Deine Aufgabe:
Schreibe die Zeilen der folgenden Auflistung erneut ab, beginnend mit der Zeile, die „What do you“ enthält, und endend mit der Zeile, die „y-tick-label: 0.75 is“ enthält, und ersetze dabei „screenshot“ durch „image“, ohne sonst etwas zu ändern. Lass die Bilder in deiner Antwort weg.

Datensätze:
┄┄┄┄┄┄┄┄┄┄┄┄┄┄┄┄┄┄┄┄

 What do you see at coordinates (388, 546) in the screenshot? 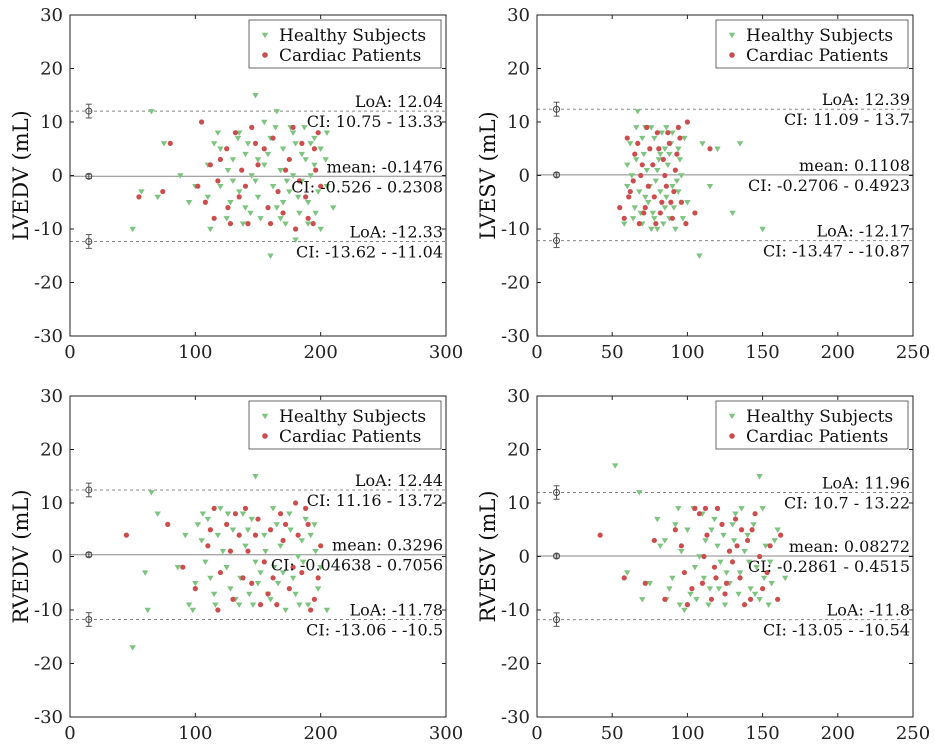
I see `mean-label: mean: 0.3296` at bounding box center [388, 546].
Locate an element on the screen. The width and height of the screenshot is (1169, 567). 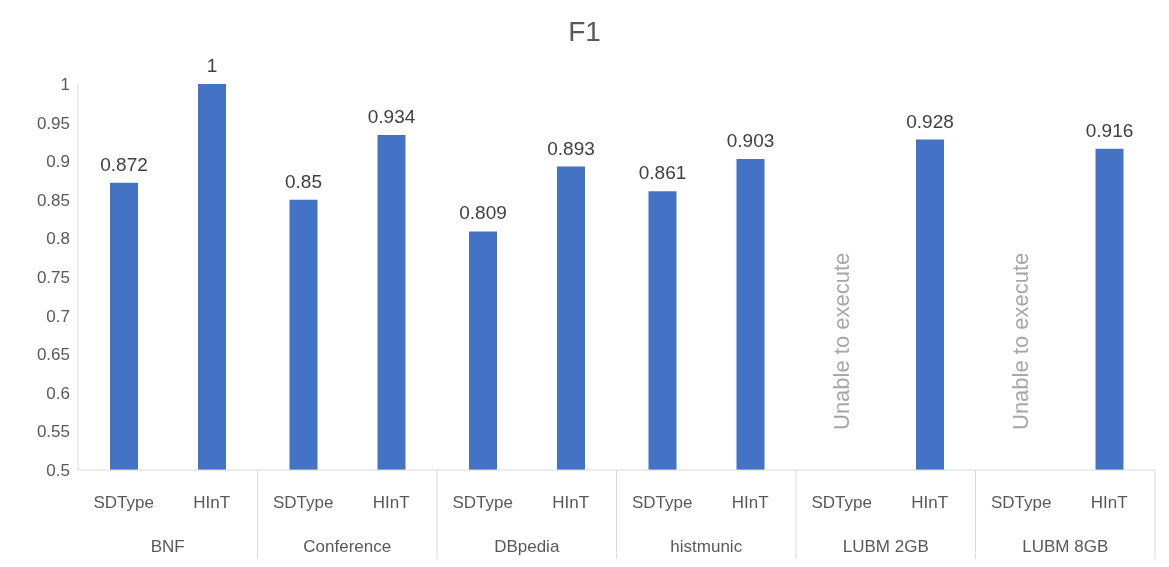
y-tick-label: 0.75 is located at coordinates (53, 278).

┄┄┄┄┄┄┄┄┄┄┄┄┄┄┄┄┄┄┄┄

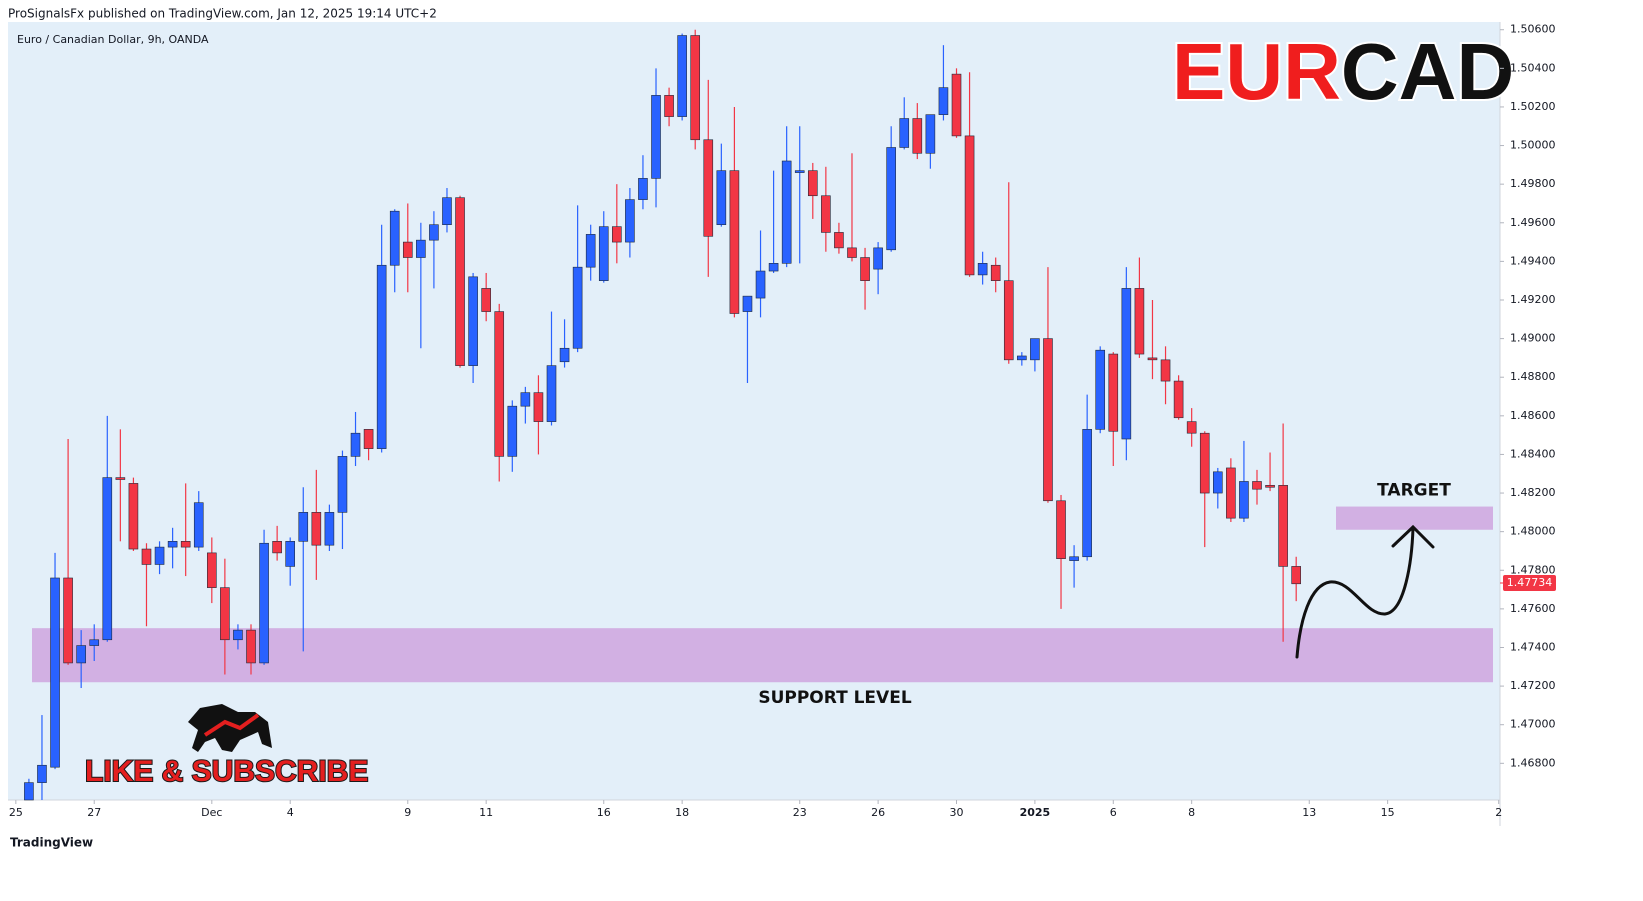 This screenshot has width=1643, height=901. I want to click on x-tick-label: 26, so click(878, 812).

┄┄┄┄┄┄┄┄┄┄┄┄┄┄┄┄┄┄┄┄

Lösung siehe unten:
 What do you see at coordinates (388, 546) in the image? 
I see `mean-label: mean: 0.3296` at bounding box center [388, 546].
Locate an element on the screen. The width and height of the image is (1169, 567). 
y-tick-label: 0.75 is located at coordinates (53, 278).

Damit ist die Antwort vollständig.